Revision as of 15:53, 20 October 2014

Voxelmedikit

A 3D Medikit in voxel format

The Doom Voxel Project is a project to convert many of Doom's items to a 3D voxel format. It began on 23rd February 2004 as the result of a thread posted on the Doomworld forums by Tony "Ghostpilot" Lindberg. Other forum members took an interest, and Lee "DooMAD" Wallis joined the project.

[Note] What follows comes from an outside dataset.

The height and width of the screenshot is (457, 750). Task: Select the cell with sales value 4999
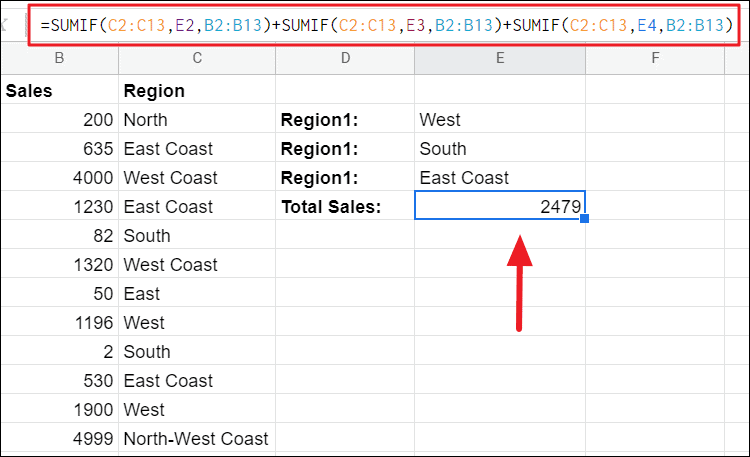(59, 438)
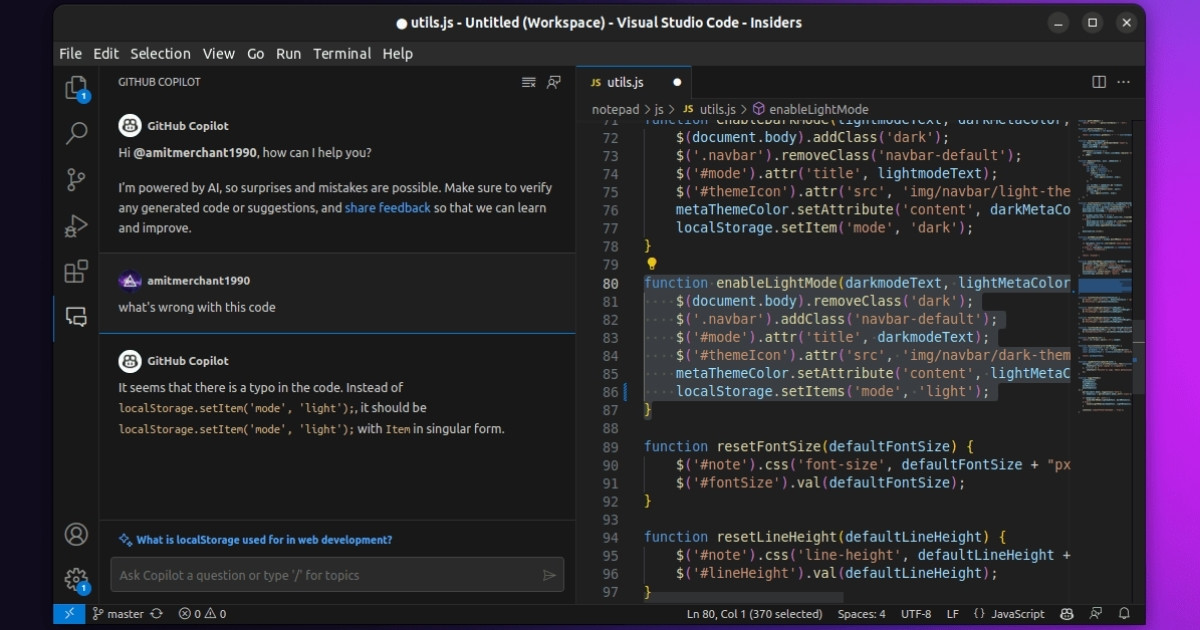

Despite suggestions that such a feature would never be supported in any source ports, work continued on the new voxel items. A simple web page was setup in order to show progress, but it disappeared shortly after, and development of the project ceased for several months. The project was revived on 1st January 2006, when DooMAD created a new webpage. It then lapsed into quiescence again.

Vox switch

A working voxel switch

A second revival happened in October 2010 when Stroggos expressed his intent of coding voxel support into a Doom source port. The perspective of actually seeing these voxel models in-game renewed interest in the project, with the creation of new models and the arrival of new contributors. This in turn motivated Randy Heit to port the Build engine's voxel code to an experimental branch of ZDoom. To keep things in sync, Graf Zahl created an experimental branch of GZDoom with voxel support in the OpenGL renderer. Simultaneously, voxel project appeared as well in other retro-gaming communities, notably the Rise of the Triad and Daggerfall communities, kindling the hope that through open source and collaboration solid voxel support will be implemented in many ports.

Problems to overcome

  • It is often claimed that voxels are inherently incompatible with OpenGL rendering, which many Doom source ports now use. This problem was solved in the aforementioned experimental GZDoom branch by converting voxels to the already-supported MD2 model format. A Shadow Warrior Port by ProAsm proves that voxel objects in hardware accelerated 3D engines are possible.
  • There is no accurate way to automatically convert a series of Doom sprites to a 3D voxel model. The work must be done by hand, which is very time consuming.
  • Many people reported that Voxels cause lag when they are many Voxels installed and play, especially in OpenGL renderer. The only good explanation about that subject is that OpenGL rendering method tries to render the Voxels, but horribly fails.

Voxels in related games

Voxel objects have been used already in Shadow Warrior and Blood – two games based on an enhanced Build engine which was originally used in Duke Nukem 3D. There is even a Wolfenstein inspired open-source game called Voxelstein 3D which is using the VOXLAP engine by Ken Silverman (programmer of the Build engine).